### TEXTE EXTRAIT:
▼▼▼
Un des problèmes justement est l’incapacité des Congolais à démontrer par l’image (ou vidéos) aux yeux des opinions internationales les atrocités commises par la mafia d’Oyo.
Regardez ce qui se passe en Syrie, la vidéo diffusée après l’attaque chimique à déclenchée un tollé international.
C’est ‘BIEN’; jouez toujours, les SINGES con-go-laids de Brazzaville.
Mais croyez-le ou non (comme ceux des IGNORANTS et des petits jaloux paumés qui osaient nous taxer naguère de ‘récupérateurs’; risible), nous vous mettons sérieusement en GARDE:
Le président Donald John Trump n’est PAS le passif tout petit Barack Hussein Obama !
A bon entendeur, cramponnez-vous encore pour un peu. Il n’y a là plus pour très longtemps, cette fois-ci.
Vous n’aurez plus qu’à corrompre vos féticheurs. Allez-y comprendre !
Cette situation est intolérable et insupportable mais tant que nous serons dans le bricolage dans notre stratégie de communication, nous en serons toujours au même point.
Sur le terrain il y a 2 acteurs principaux. Le boucher de Brazzaville et Ntumi. Le premier impose un black-out sur les atrocités qui se déroulent dans le pool. Il connaît l’impact des images sur les opinions publiques nationales et internationales. Il déploiera donc toutes les stratégies possibles et inimaginables pour imposer un huis-clos sur ce qui se passe dans le pool. Il est militaire donc il connaît l’importance d’un département de communication en temps de guerre. La guerre du Vietnam a été en partie perdue lorsque le monde entier a vu cette petite fille brûlée au napalm courir dans les rues de saïgon. Lopinion publique américaine a développé des mouvements de protestation relayés par des stars du cinéma et de la musique. Nixon a été obligé de mettre fin à cette guerre devenue très impopulaire. Nous avons aussi vu l’impact qu’a eu le « vrai – faux charnier » de Timisoara en Roumanie sur la communication des opposants de Nicolas Ceausescu en 1989. La révolution tunisienne n’était-elle pas partie de cette image du jeune homme qui s’était immolé par le feu. Les exemples sont légion. Le bourreau de Brazzaville a donc raison de s’en méfier et d’y accorder la plus grande attention.
▲▲▲
### DONNÉES:
▼▼▼
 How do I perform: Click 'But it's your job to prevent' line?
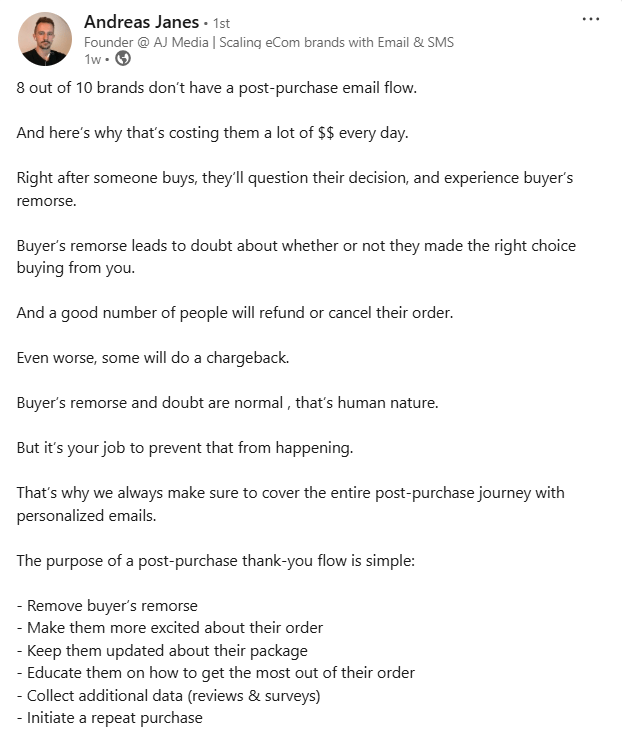point(185,448)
▲▲▲
### CONSIGNE:
Prolongez le texte sur la diffusion en images des atrocités commises au Congo en reprenant juste après sa dernière phrase. Les lignes ne sont pas utiles ici.

### RÉSULTAT:
Le deuxième acteur c’est Ntumi qui évolue sur le terrain, victime et combattant. Quelle que soit la justesse de son combat il ne prendra pas Brazzaville les armes à la main dans une guerre aussi asymétrique que celle-ci en sa défaveur. Il n ‘a pas le rapport de force en sa faveur, esseulé dans la forêt à la tête d’une résistance composée de combattants sous-équipés et certainement pas au faîte de l’art de la guerre. Sun Tzu ne dit-il pas, je cite, « il ne faut jamais attaquer son ennemi par son point fort. Cela fait plus de 20 ans que Sassou prepare son armée et mercenaires à coup de milliards. Il est fin prêt pour parachever l’oeuvre d’extermination débutée en 1998 (projet Mouebara). Alors Ntumi, au lieu de nous envoyer des selfies, étant sur le terrain devrait nous envoyer des images d’écoles, de dispensaires et des villages brûlés. Il a accès aux médias parce qu’il donne des interviews (Élie Smith et d’autres) et les cartes postales qu’il envoie de temps à autre. Les images participent de la communication de guerre. Celle-ci peut être aussi efficace que les canons surtout à l’heure des smartphones. Les opinions publiques de cette fameuse communauté internationale peuvent faire changer les orientations parfois néfastes de leurs Dirigeants.
Le blâme est donc à mettre sur nous-mêmes si notre cause ne trouve pas l’écho qu’elle mérite (plus de 15 % de la population victimes d’un barbare). Le rapport américain est une publication sur l’état des droits humains dans le monde entier qui leur permet de définir et dimensionner leurs aides. Il est annuel. Nous devons l’amplifier pour le cas du Congo Brazzaville surtout en cette période électorale et la concommittence avec l’actualité syrienne. C’est aux citoyens de chaque pays concerné d’en faire un outil de communication. Il y a un manque criard d’informations et d’images vérifiées et exploitables sur la situation du pool. Ce n’est donc pas surprenant que la couverture soit moindre. Il y va parfois de la crédibilité des médias qui couvrent ce genre de situations.
Sans les images et une communication forte nous n’existons pas !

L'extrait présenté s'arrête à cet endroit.